→ PROBLEM REQUIREMENTS
Without the pictures, give the listing below again exactly.
────
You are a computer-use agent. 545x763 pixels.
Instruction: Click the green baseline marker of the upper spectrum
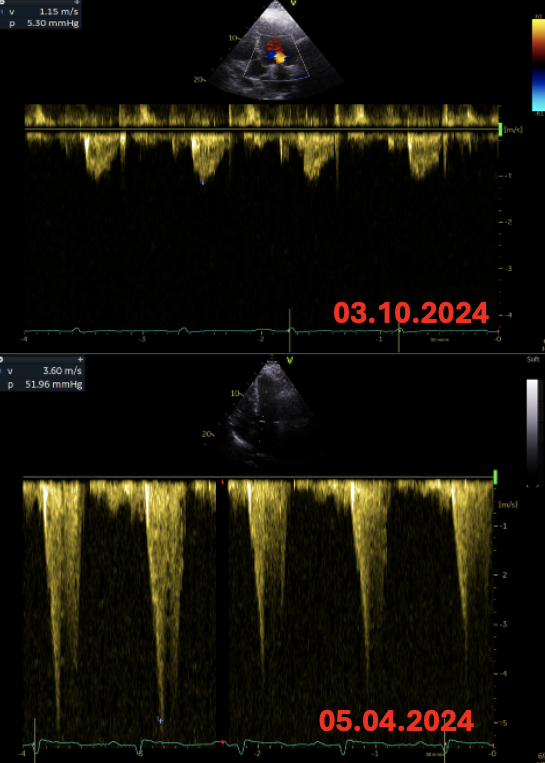501,129
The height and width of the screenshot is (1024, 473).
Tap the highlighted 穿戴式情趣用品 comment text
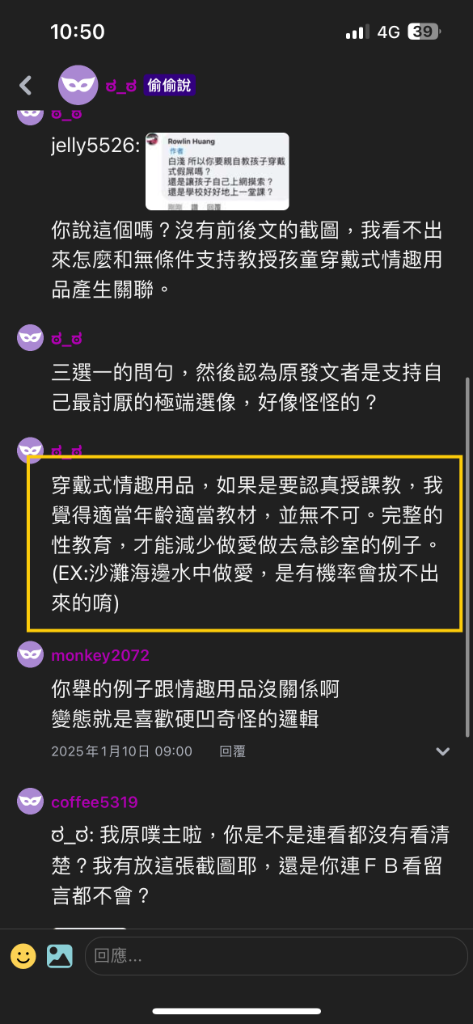click(x=246, y=544)
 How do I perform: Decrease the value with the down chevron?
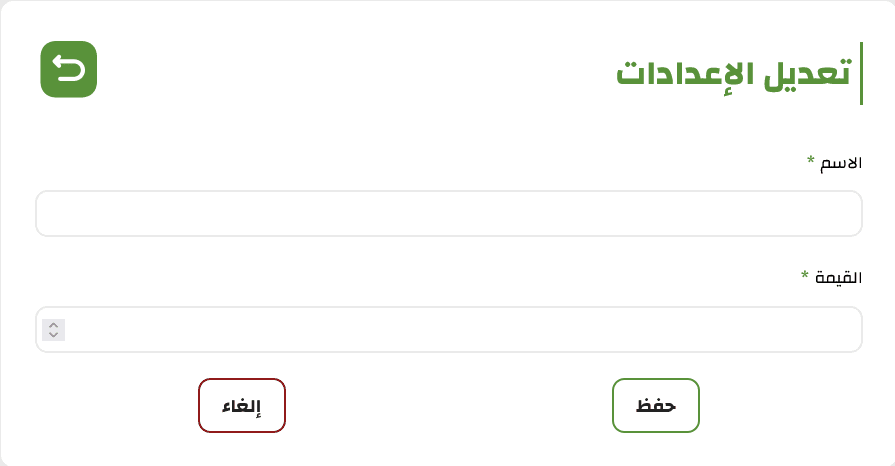(53, 335)
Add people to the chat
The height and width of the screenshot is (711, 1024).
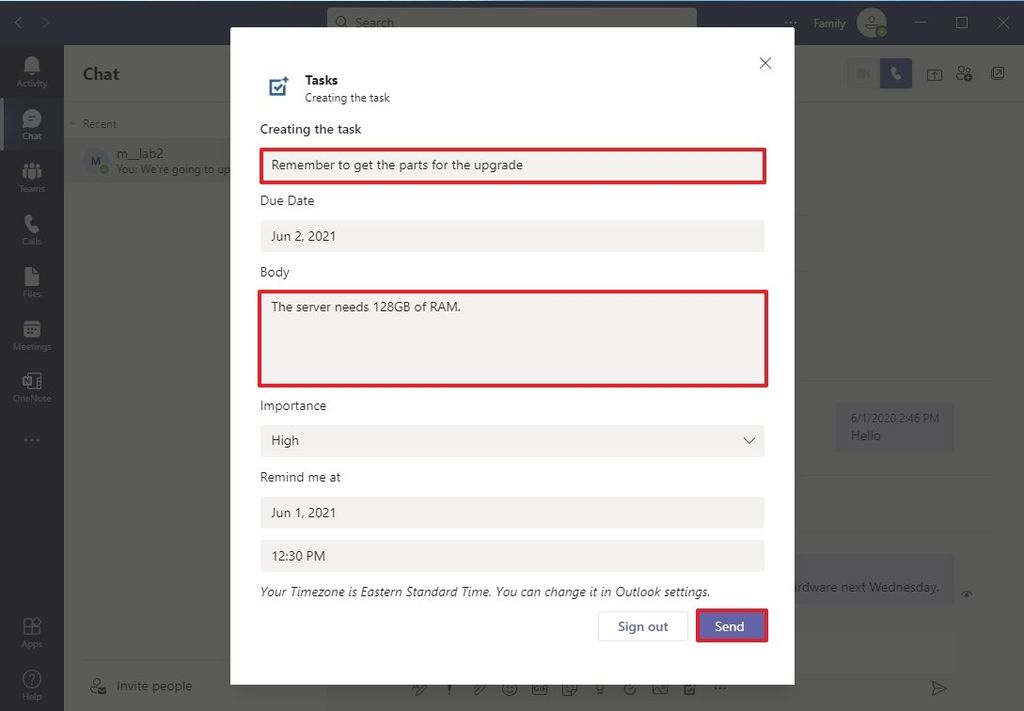963,73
────
→ TASK SOLUTION
You are a computer-use agent. 545x763 pixels.
Instruction: Click the green baseline marker of the upper spectrum
501,129
The height and width of the screenshot is (1024, 473).
Tap the highlighted 穿戴式情趣用品 comment text
click(x=246, y=544)
 How do I perform: Decrease the value with the down chevron?
(53, 335)
Add people to the chat
The height and width of the screenshot is (711, 1024).
963,73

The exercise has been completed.